» Task item
Find the line containing "At what coordinates should I click to accomplish: Select". Retype it and every later line of the records exactly, leaving out pictures.

Dataset entries
Start of Block

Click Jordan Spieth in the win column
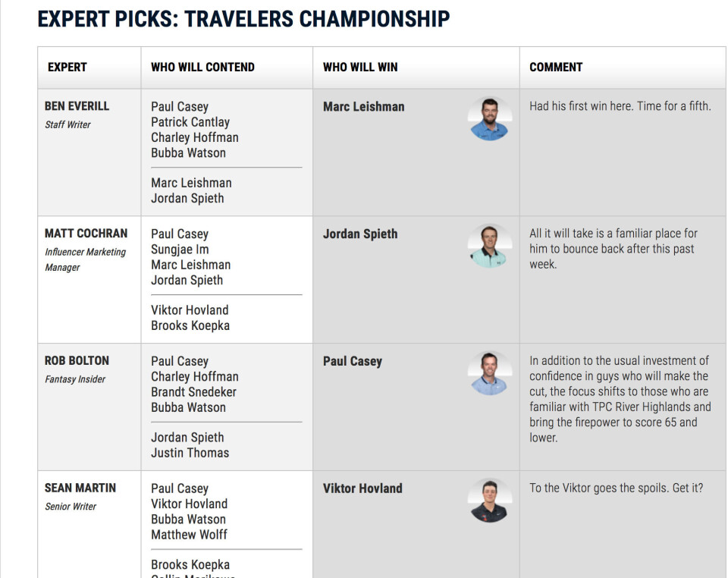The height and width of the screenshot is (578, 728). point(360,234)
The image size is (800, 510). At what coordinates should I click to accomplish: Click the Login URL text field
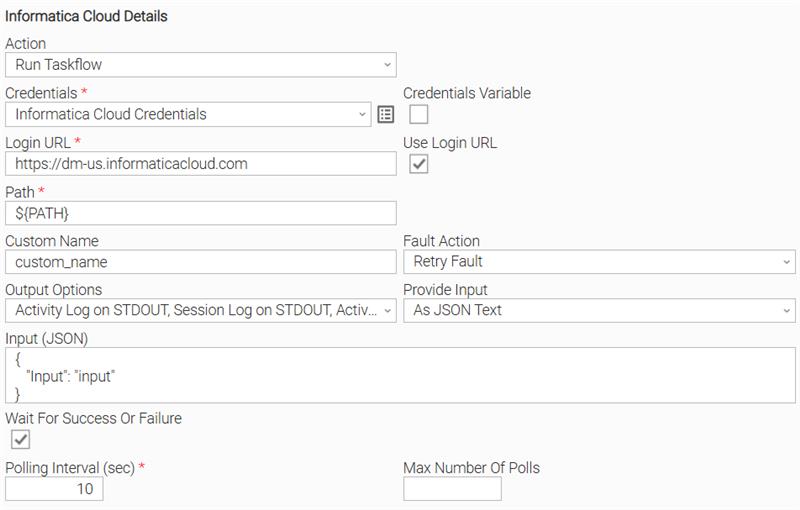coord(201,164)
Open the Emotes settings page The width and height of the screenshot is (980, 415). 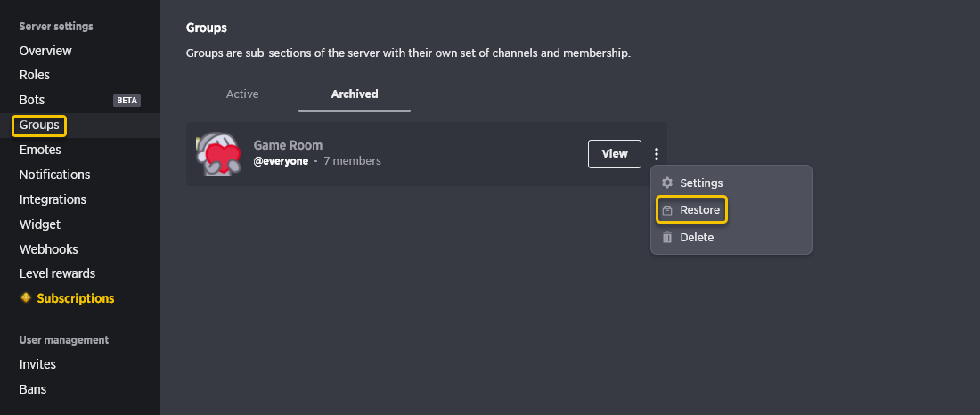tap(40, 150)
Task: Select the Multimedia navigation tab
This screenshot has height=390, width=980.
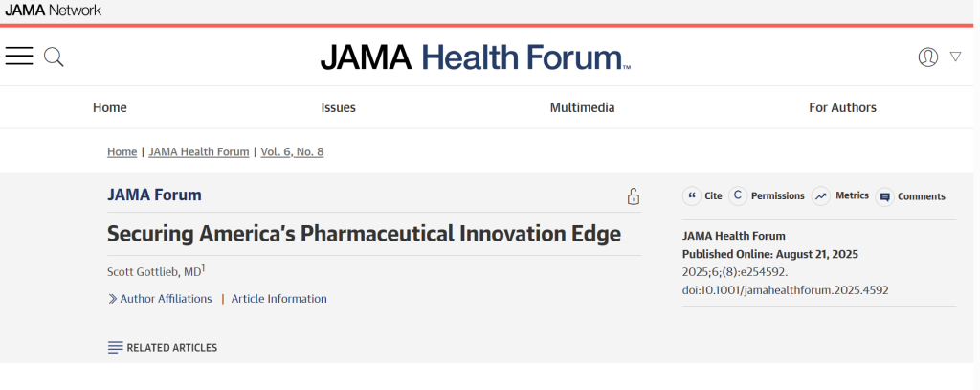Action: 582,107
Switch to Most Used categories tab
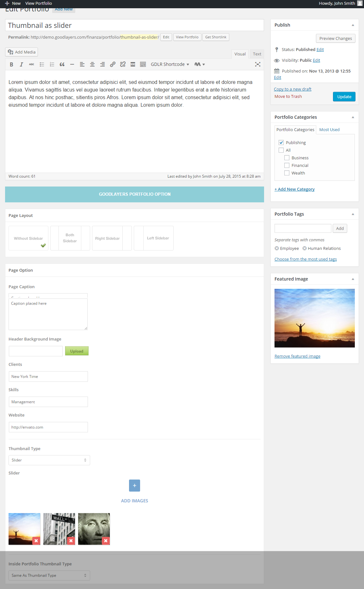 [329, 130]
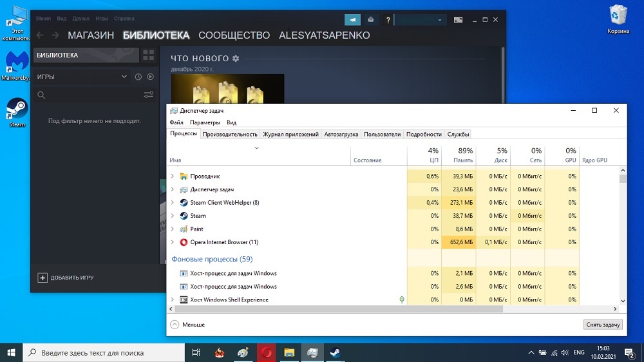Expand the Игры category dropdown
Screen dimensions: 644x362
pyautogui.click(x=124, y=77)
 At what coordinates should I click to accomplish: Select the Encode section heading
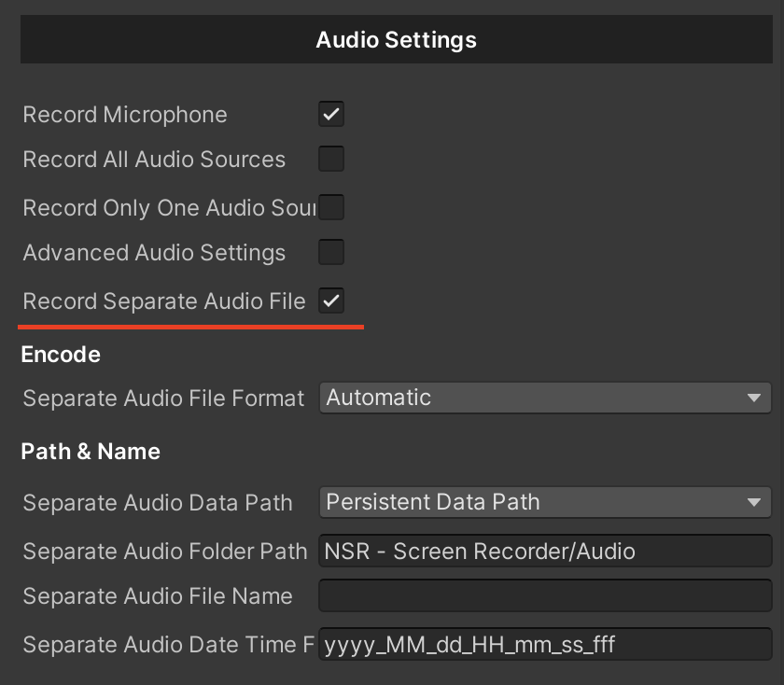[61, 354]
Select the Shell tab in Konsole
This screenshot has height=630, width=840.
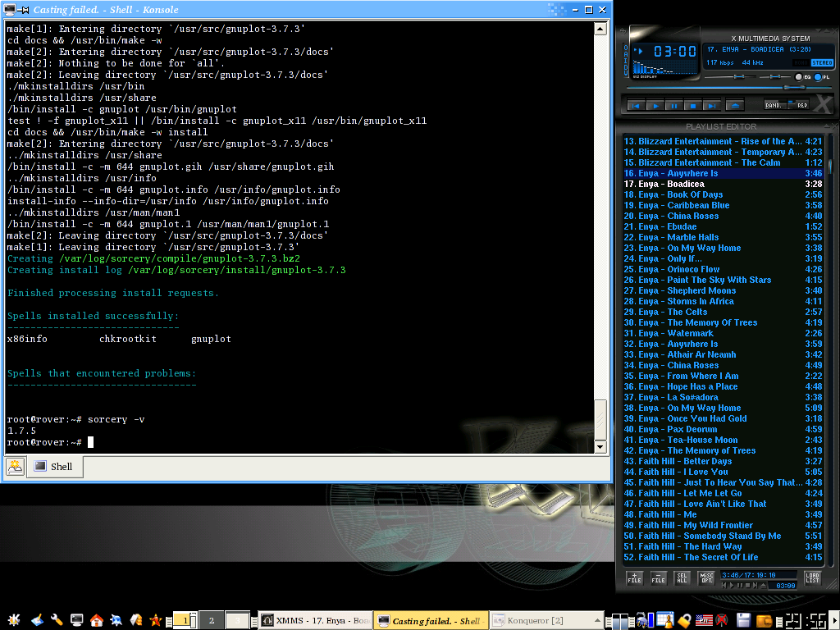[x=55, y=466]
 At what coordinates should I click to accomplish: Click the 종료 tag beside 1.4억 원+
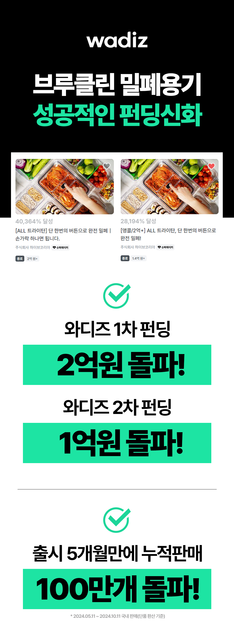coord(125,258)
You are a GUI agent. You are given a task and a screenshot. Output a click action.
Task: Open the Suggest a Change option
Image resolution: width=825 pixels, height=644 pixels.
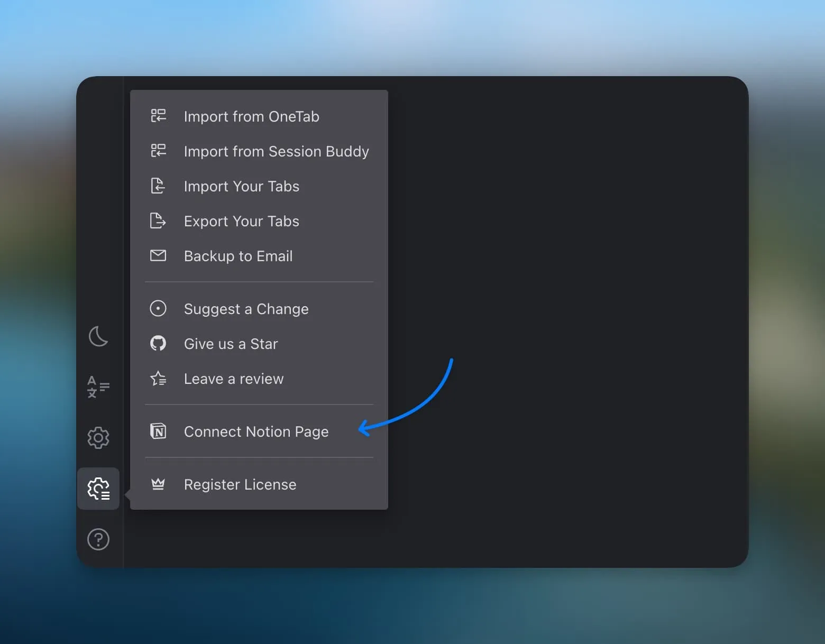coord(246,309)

End of Block

» Exercise answer
 At what coordinates should I click to accomplish: Select the Encode section heading
[61, 354]
Select the Shell tab in Konsole
This screenshot has height=630, width=840.
[x=55, y=466]
 At what coordinates should I click to accomplish: Click the 종료 tag beside 1.4억 원+
coord(125,258)
You are a GUI agent. You are given a task and a screenshot. Output a click action.
Task: Open the Suggest a Change option
Image resolution: width=825 pixels, height=644 pixels.
coord(246,309)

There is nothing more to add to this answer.